Monday, November 02, 2009
(My guess is that all Packers fans are this retarded. I'm absolutely shocked that all the words are spelled right though.)
As I mentioned on Friday, I was in attendance for The Wig Master's wedding this past weekend. I was a bit nervous though as game 3 of the World Series was on during the reception and there was no way that I could just ignore it and hope for the best. Have no fear, bitchcakes. The bathroom at the hall was equipped with a TV. Fuck. Yes. After greasing the palm of the bathroom attendant kid with a few Washington's, it was on lock that the baseball game would be shown. So here I am, rotating between the bar, checking in on the wife, and hanging out in the shitter watching baseball. It was outstanding. I could not have been happier. Hell, commenter Lange and myself even agreed in principle on a fantasy football trade while other men were holding their dicks (which is now off, bud, I can't exchange CJ for Portis no matter what else I'm getting). Fucking beautiful. How do you make drunk wedding fun even better? Put a TV in the shitter, bitch.
Thankfully, the Redskins had the week off to fix their millions of problems (banning fan signs as an issue of public safety...well done, Danny Boy). But, dammit, the Rams and Titans actually won. And that pisses me right off. Now our only hope for the perfect season lies in the craptastic arms of the Bucs. Fuck. I was really hoping that the Rams would run the slate. Oh well, on with the worst:
5. Rex Ryan - I'm really starting to enjoy this fucking lardmouth getting karma shoved up his ass. What kind of fuck-up let's Ted Ginn beat him? TWICE. I really do hate the Jets. Whether it be Ryan acting like a buffoon on the sideline or Sanchise eating a dick on the bench or those awful NY Titans uni's that they keep wearing, this team is a big box of poo. And I wish the worst for them.
4. Eli Manning - What the fuck, retard? He's back to his old terrible ways again where he can't throw in the cold. Remember when douchebags like Peter King were calling Eli an MVP candidate? Yeah, the Giants don't even look like a playoff team now. You can throw on them at will. Brandon Jacobs blows nutsack. It's great. Oh, and the Eagles still aren't a title contender either. They aren't beating the Saints or Vikes.
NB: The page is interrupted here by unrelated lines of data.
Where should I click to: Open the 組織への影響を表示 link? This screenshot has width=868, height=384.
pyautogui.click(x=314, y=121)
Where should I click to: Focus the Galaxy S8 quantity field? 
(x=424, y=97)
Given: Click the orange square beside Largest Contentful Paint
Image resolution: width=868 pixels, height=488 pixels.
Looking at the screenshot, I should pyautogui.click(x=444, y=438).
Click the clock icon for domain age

3. Derek Anderson - Enough is enough already...this guy can not play football. Not just in the NFL either. He should be banned from throwing passes anywhere. Even to his kid (who is likely too ashamed to have a catch with his old man anyway). He is that bad. And I'm not one of those fags who thinks that Quinn should go in either. Because I don't...because he is worse. I didn't even think it was possible to complete 12% of your passes over the course of a month. Just an awful player on an awful team run by awful football people. Send these losers to LA already and start over again in 8 years. They should hire Two-A-Days coach, Rush Propst to run this team. Yes, that was an awesome reference.
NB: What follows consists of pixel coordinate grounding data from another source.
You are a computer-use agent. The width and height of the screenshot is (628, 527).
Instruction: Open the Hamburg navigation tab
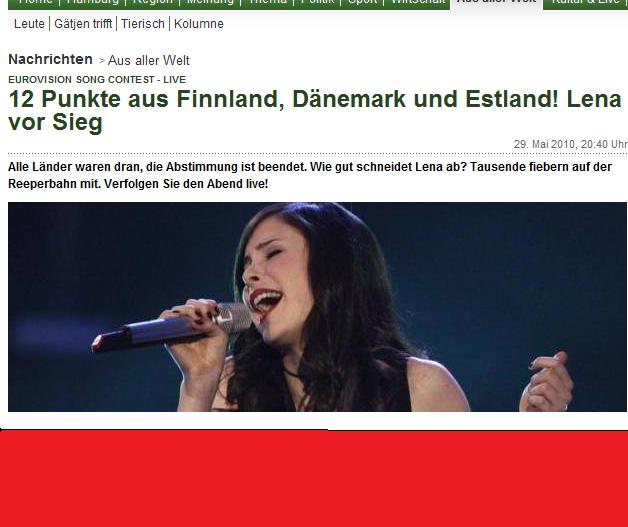point(93,2)
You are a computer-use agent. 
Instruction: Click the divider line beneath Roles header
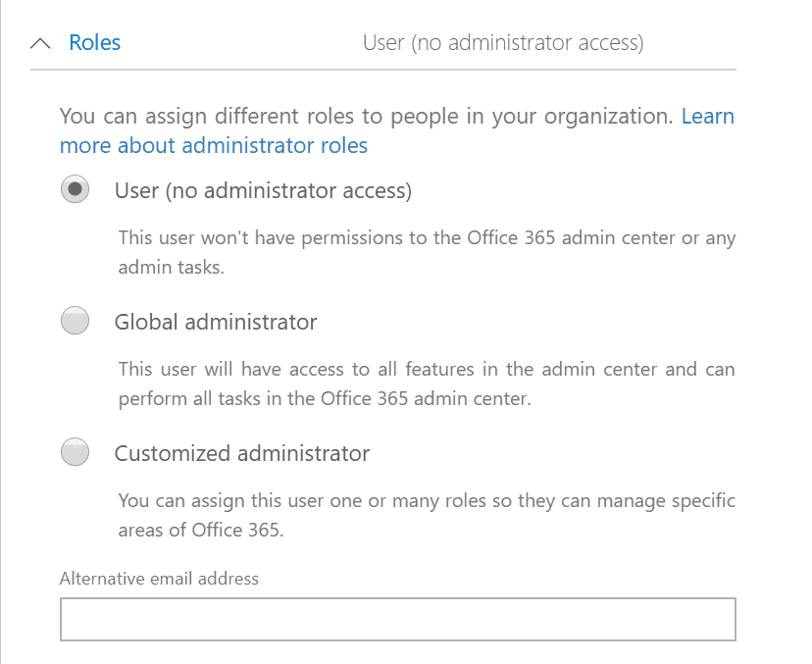click(383, 69)
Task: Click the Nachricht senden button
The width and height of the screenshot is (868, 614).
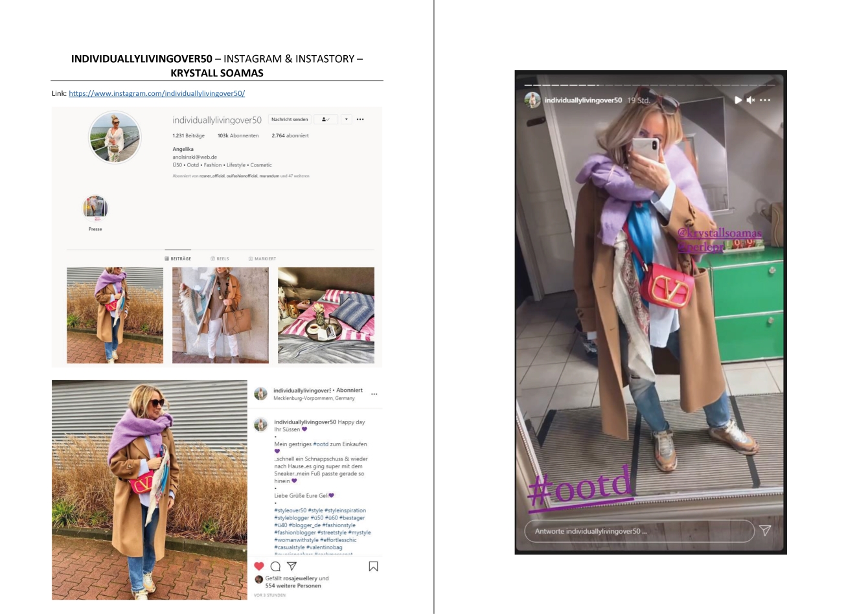Action: coord(290,119)
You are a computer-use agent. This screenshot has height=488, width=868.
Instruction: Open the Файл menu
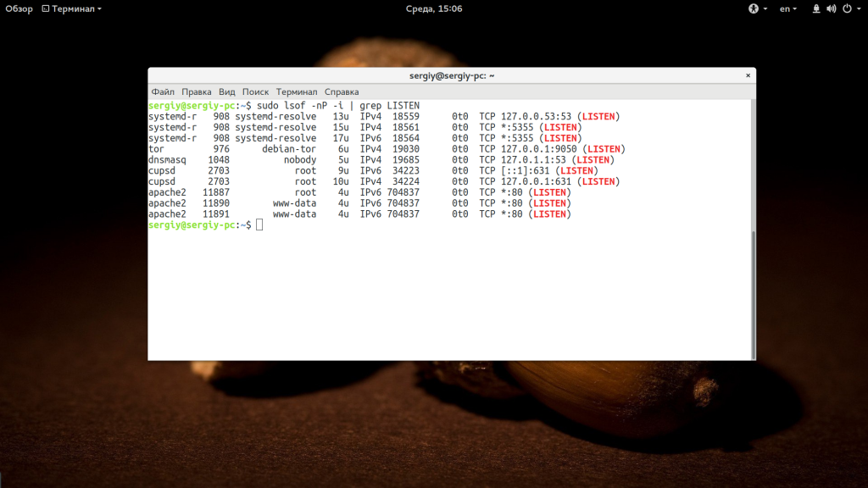[163, 92]
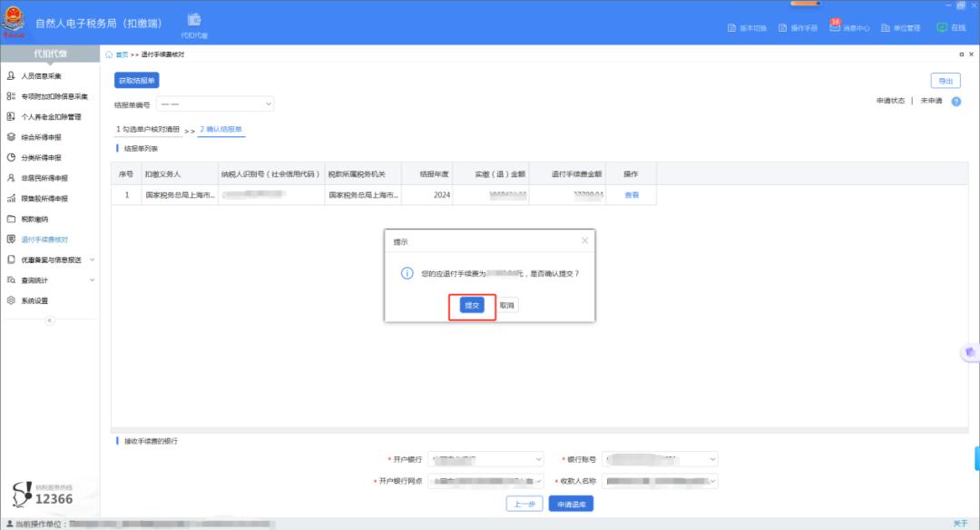Click the 在线 online status icon
The width and height of the screenshot is (980, 530).
[942, 27]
2. Kurt Warner - I don't get the Cardinals. They look like studs against the Giants and some other team that escapes my memory and then lose to a Jake Delhomme-led squadron yesterday. What the fuck? Oh, you're saying that Warner turned the ball over five times because he is an old man that sucks? I see now. Not even the Redskins lost to the Panthers by double digits. Ugh. Anquan Boldin, you sir are a fucking bitch. That is all.
1. Wisconsin - Fuck all of you people. Every single one of you. That should have been a united front of hatred outside of Lamb-balls Field. There should have twenty flaming Favre effigies per parking lot. Instead, half of you supported this asshole. YOU CHEERED FOR THE QB OF YOUR GODDAMN DIVISION RIVAL!!! What do you expect from people who consider bratwurst to be a healthy snack. I fucking hate when fans do this shit. Brett Favre hasn't played for the Packers in two fucking years. It's over. Get over it. And he stuck it up your fucking asses yesterday and you took it all and smiled. Fans root for the jerseys. You don't attach your allegiance to players. It's no wonder that everyone hates Packer fans (might not be true but probably is). They are too stupid to realize that pro athletes are greedy and selfish fucks who do not give a shit about the fans that support them. And will Aaron Rodgers please stop pissing down his bloomers in big games? When was the last time that this bitch actually played well in a spotlight game? He sucked again while Favre made him look like a bitch (again). You know, maybe the Packers just suck. Maybe they are one of those teams that will never beat a good team but will beat the shitty ones. Are they the Houston Texans of the NFC and will sport an 8-8 record every year? Coach Humpty Dumpty needs to pull the marker out of his hat and shove it up his dickhole already. He is terrible.
Damn, I hate Brett Favre. But even that cockfart couldn't break my spirit today. FUCK YOU IN YOUR PENGUIN ASS, MR. ACE!!! The EPIC win on Saturday evening by the Miami RedHawks over the Toledo Buttsex was a long time coming. 1-8 and the yearlong losing streak is FINALLY OVER. Best team ever? Best team ever. Definitely the best team in Ohio.